***** Trecho do documento *****

Novas janelas para a humanidade

A pandemia apenas escancarou um dos aspectos mais brutais e essenciais do capitalismo: sua incapacidade em lidar com o humano.

Iolanda Silva Barbosa 24 mar 2020, 19:42

“A arte capacita o homem para compreender a realidade e o ajuda não só a suportá-la, como a transformá-la, aumentando-lhe a determinação de torná-la mais humana e mais hospitaleira para a humanidade.”

Ernst Fischer em A Necessidade da Arte[1]

 Embora todos os esforços de Bolsonaro em negar a dimensão e os efeitos da pandemia de Coronavírus (Covid-19), a cada dia a realidade se prova mais dura e desafiadora para todos nós, especialmente sob este (des)governo. Na contramão do que afirmou o Ministro da Saúde, o presidente não é timoneiro de barco algum, mas sim aquele que irresponsavelmente nos conduz ao naufrágio enquanto busca garantir botes salva-vidas para si mesmo e para os seus.

***** Material fornecido *****

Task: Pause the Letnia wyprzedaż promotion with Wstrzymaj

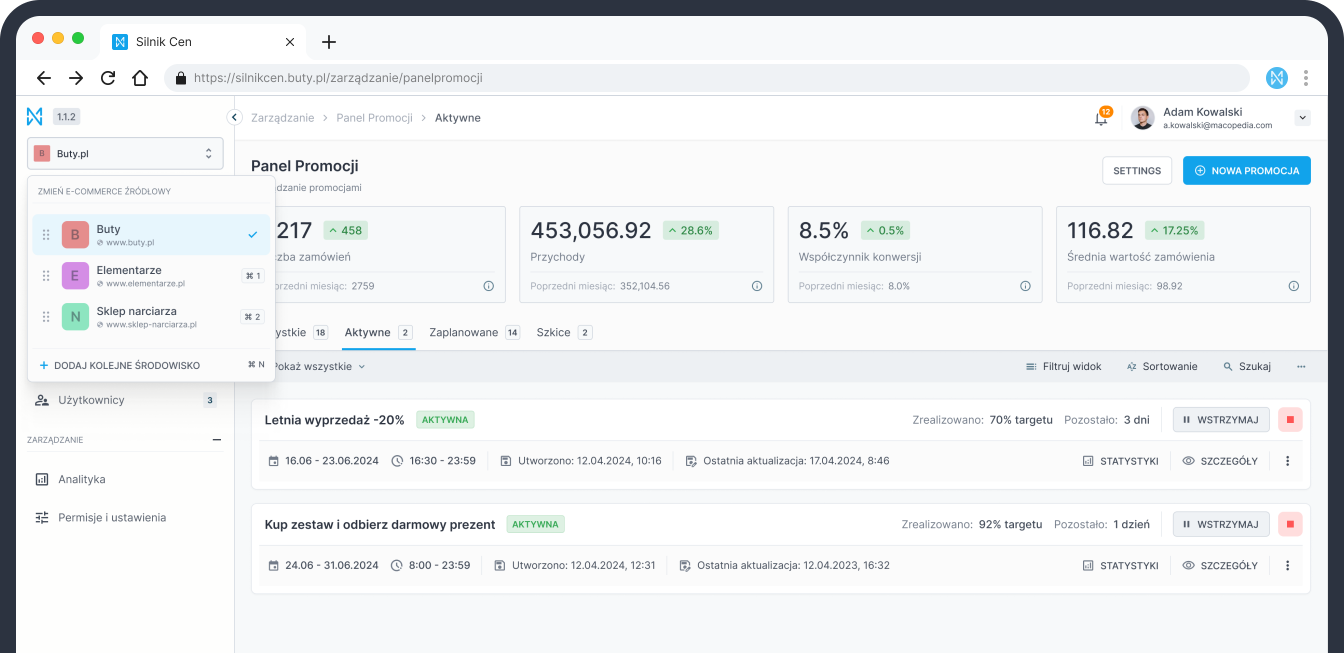Action: (1221, 420)
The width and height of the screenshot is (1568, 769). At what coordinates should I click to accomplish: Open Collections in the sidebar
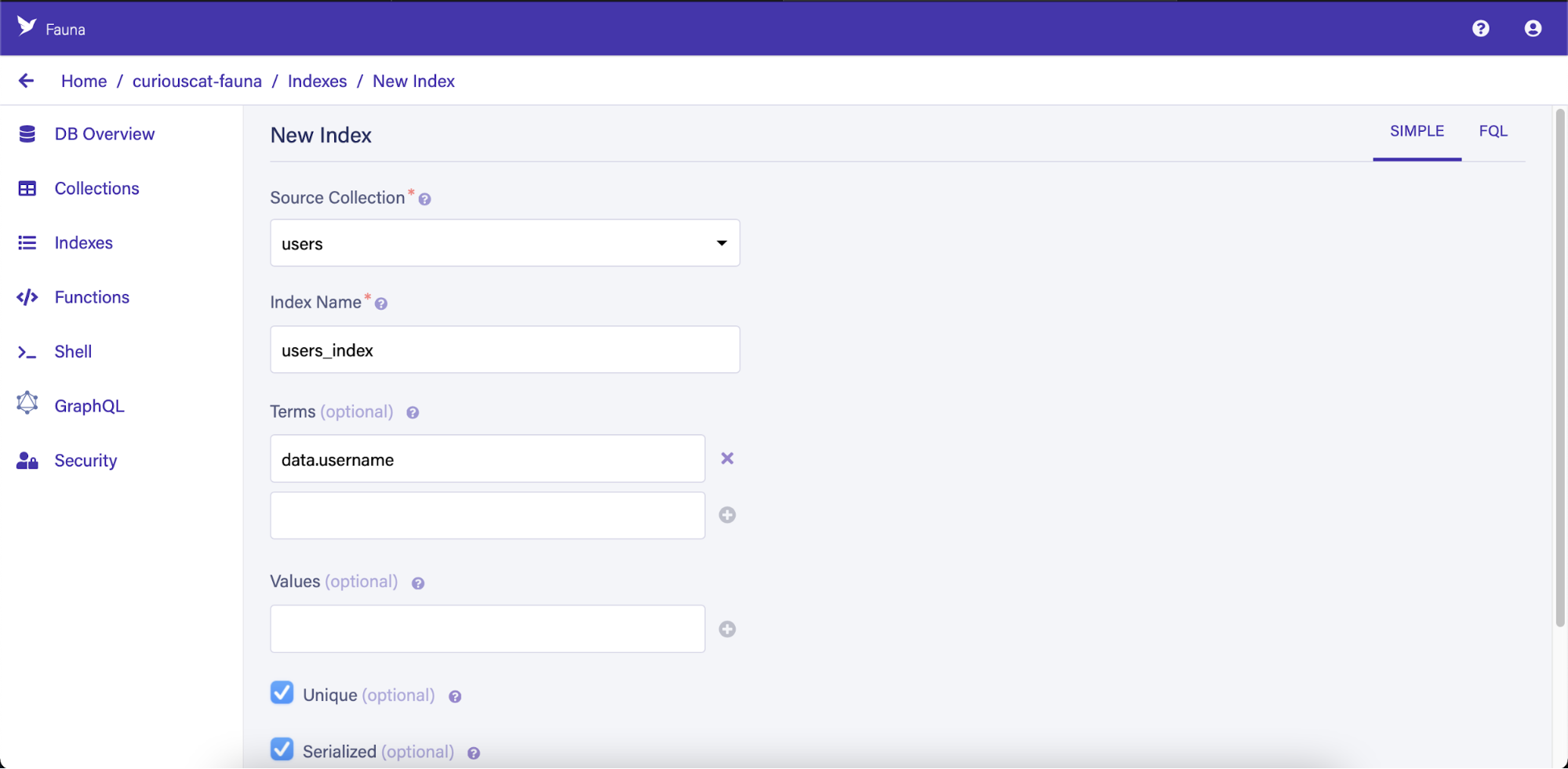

*****

• [O que fazer]
Responda às perguntas a seguir com base no texto sobre a pandemia.
(a) Segundo o texto, que aspecto do capitalismo a pandemia escancarou?
(b) De que obra de Ernst Fischer foi tirada a citação sobre a arte?
(c) De acordo com o texto, o que o presidente busca garantir para si mesmo e para os seus?

• [Resposta do exercício]
(a) A pandemia escancarou a incapacidade do capitalismo em lidar com o humano.
(b) A citação foi tirada de A Necessidade da Arte.
(c) O presidente busca garantir botes salva-vidas para si mesmo e para os seus.